EXTRAIT À LIRE ->
"Je ne peux travailler qu’au moyen du souvenir, à travers l’essentialité dans laquelle la mémoire des choses fonctionne. Je peux le faire seulement à travers le filtre du souvenir qui décante, décompose, va au cœur des choses."

Fellini.

Pour moi Amarcord constitue le sommet de l'œuvre fellinienne car il est moins fastueux ou exubérant que ses films habituels, le cinéaste va au cœur des choses, se dévoile, se fait intime, parle de sa jeunesse, de son pays... mais pas seulement. Car paradoxalement, son film le plus personnel brille par son caractère universel ! Cette enfance, qu'il évoque, peut-être celle de tout le monde car elle a la couleur et la saveur de la vie quotidienne ; et puis surtout c'est toute l'Italie qui défile sur l'écran, celle que l'on aime ou que l'on fantasme, faite de ces campagnes, au fond si semblable aux nôtres, qui vivent au rythme des saisons, peuplées de ces personnages pittoresques qui s'aiment en criant et souffrent en silence.

Alors bien sûr mon avis importe peu car je n'ai pas grand-chose à ajouter sur un film où tout a été dit, et bien dit, au fil du temps, ici ou ailleurs. Amarcord est tellement fellinien, tellement italien, que la plupart du temps les gens vont aimer ou détester ce film pour les mêmes raisons. Après tout est affaire de goût ou de sensibilité.

Plus qu'un film classique, Amarcord est une succession de saynètes qui sont autant d'évocations du souvenir. Celles-ci s'enchaînent sans lien de cause à effet, constituant un flot d'images qu'il ne faut surtout pas tenter d'intellectualiser. Tout est affaire d'émotions et de poésie, il suffit juste de pouvoir lâcher prise et de se laisser porter par le courant.

Le rythme est lent sans être ennuyeux, il nous laisse ainsi le temps de nous immerger dans cet univers où la légèreté et la gravité se succèdent sans fin, où l'on passe du rire aux larmes en un instant, sans nous en rendre compte, avant de se laisser gagner enfin par cette douce mélancolie si grisante pour notre esprit et qui nous rappelle ce que c'est que d'être "humain". Car de toute évidence certains l'ont oublié, se laissant aller à l'intolérance, à la violence, au fascisme... D'eux, Fellini préfère s'en moquer. Des institutions corrompues par le fascisme, il en tire une caricature grotesque afin de mieux leur rire au nez ; quant au défiler des chemises noires, il est vu comme une bouffonnerie de plus, dont l'impact est vite balayé par la puissance évocatrice d'un violon reprenant L'Internationale au cœur de la nuit.

TRAVAIL DEMANDÉ ->
1) Reformulez sous forme de liste le paragraphe de l'extrait sur Amarcord qui commence par « Plus qu'un film classique » en conservant ses idées principales.
2) Reproduisez le passage de l'extrait sur Amarcord qui commence à « Le rythme est » et se termine à « de la nuit. ».
Les lignes ci-après forment un ensemble distinct de l'extrait sur Amarcord.

DONNÉES FOURNIES ->
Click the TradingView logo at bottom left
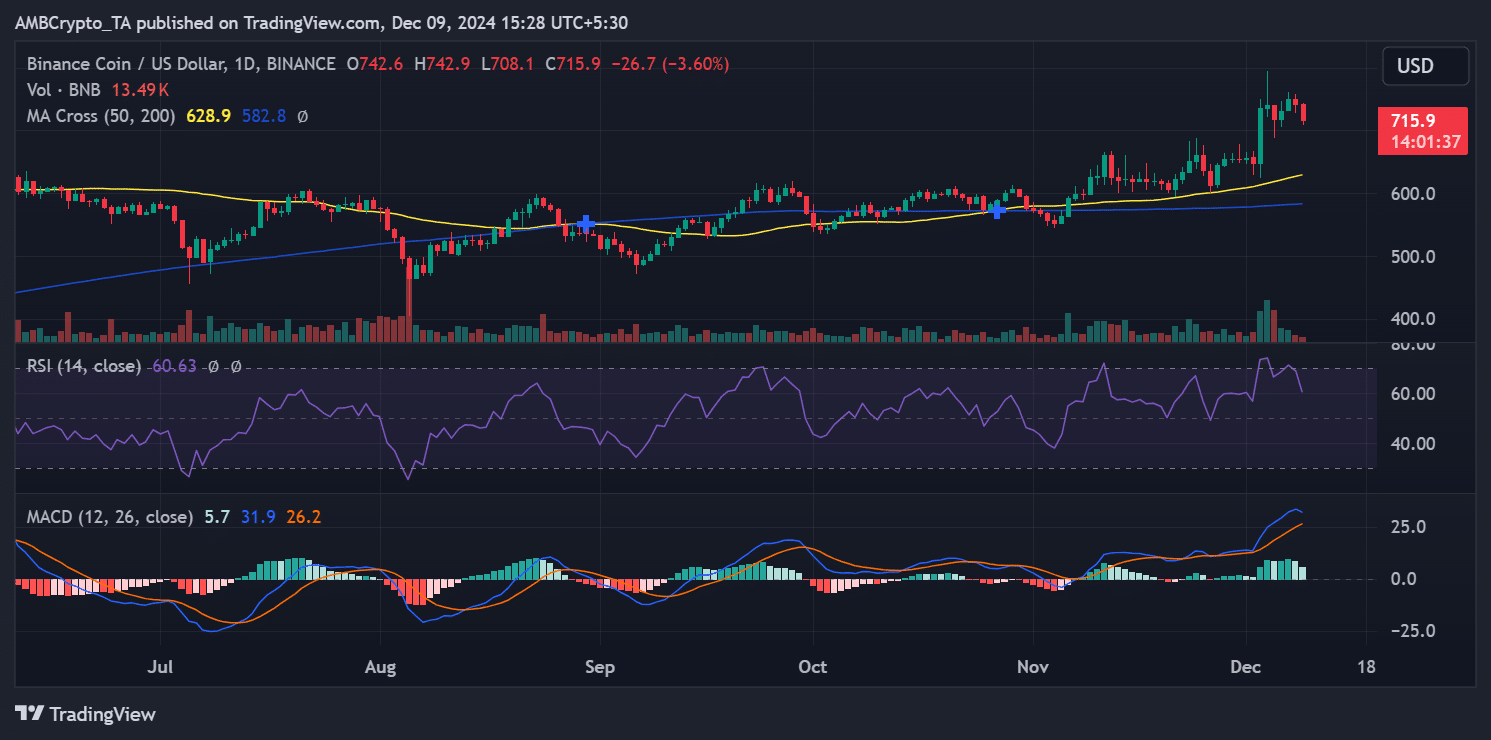(x=86, y=714)
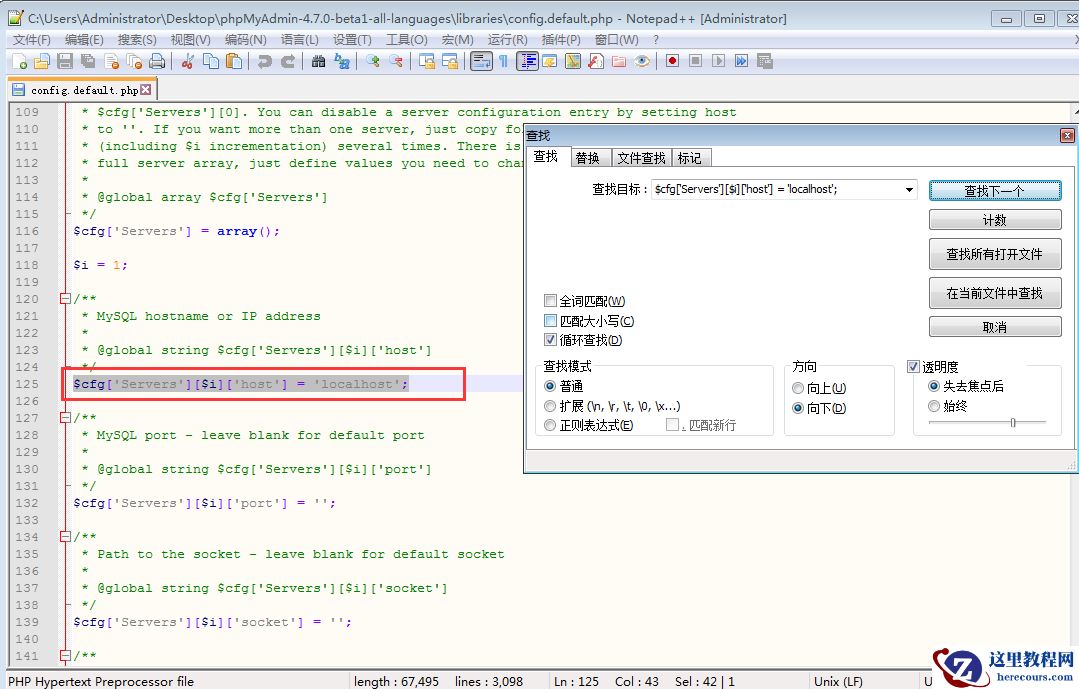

RÉSULTATS ->
1)
- Amarcord n'est pas un film classique, mais une succession de saynètes qui évoquent le souvenir.
- Ces saynètes s'enchaînent sans lien de cause à effet et forment un flot d'images qu'il ne faut pas chercher à intellectualiser.
- Tout y relève de l'émotion et de la poésie : il suffit de lâcher prise et de se laisser porter par le courant.

2)
Le rythme est lent sans être ennuyeux, il nous laisse ainsi le temps de nous immerger dans cet univers où la légèreté et la gravité se succèdent sans fin, où l'on passe du rire aux larmes en un instant, sans nous en rendre compte, avant de se laisser gagner enfin par cette douce mélancolie si grisante pour notre esprit et qui nous rappelle ce que c'est que d'être "humain". Car de toute évidence certains l'ont oublié, se laissant aller à l'intolérance, à la violence, au fascisme... D'eux, Fellini préfère s'en moquer. Des institutions corrompues par le fascisme, il en tire une caricature grotesque afin de mieux leur rire au nez ; quant au défiler des chemises noires, il est vu comme une bouffonnerie de plus, dont l'impact est vite balayé par la puissance évocatrice d'un violon reprenant L'Internationale au cœur de la nuit.